WHAT IS BEING ASKED —
Please return every line from the entries that has the string "Самара" in it.

"""

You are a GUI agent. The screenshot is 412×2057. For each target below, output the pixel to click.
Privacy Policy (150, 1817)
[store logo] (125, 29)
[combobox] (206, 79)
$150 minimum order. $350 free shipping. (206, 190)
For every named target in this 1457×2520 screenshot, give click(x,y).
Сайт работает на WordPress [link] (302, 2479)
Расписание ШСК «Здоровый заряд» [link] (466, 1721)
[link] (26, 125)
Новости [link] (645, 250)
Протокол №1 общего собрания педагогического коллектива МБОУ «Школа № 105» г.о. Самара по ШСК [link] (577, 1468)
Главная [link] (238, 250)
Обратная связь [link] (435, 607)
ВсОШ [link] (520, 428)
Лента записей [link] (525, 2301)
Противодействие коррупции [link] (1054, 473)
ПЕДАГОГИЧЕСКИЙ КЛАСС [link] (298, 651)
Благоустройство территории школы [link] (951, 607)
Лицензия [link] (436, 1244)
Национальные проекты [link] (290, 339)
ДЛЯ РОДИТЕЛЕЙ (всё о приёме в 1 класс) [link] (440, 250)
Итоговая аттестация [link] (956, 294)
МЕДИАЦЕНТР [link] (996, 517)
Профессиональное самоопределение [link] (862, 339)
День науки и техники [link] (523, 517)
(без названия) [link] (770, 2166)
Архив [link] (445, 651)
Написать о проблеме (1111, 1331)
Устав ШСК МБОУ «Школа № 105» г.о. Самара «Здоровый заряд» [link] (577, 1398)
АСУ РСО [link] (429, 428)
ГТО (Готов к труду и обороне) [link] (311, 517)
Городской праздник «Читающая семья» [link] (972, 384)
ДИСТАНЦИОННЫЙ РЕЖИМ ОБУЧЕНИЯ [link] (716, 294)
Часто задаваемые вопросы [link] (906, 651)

"""

WORKED SOLUTION —
Протокол №1 общего собрания педагогического коллектива МБОУ «Школа № 105» г.о. Самара по ШСК [link] (577, 1468)
Устав ШСК МБОУ «Школа № 105» г.о. Самара «Здоровый заряд» [link] (577, 1398)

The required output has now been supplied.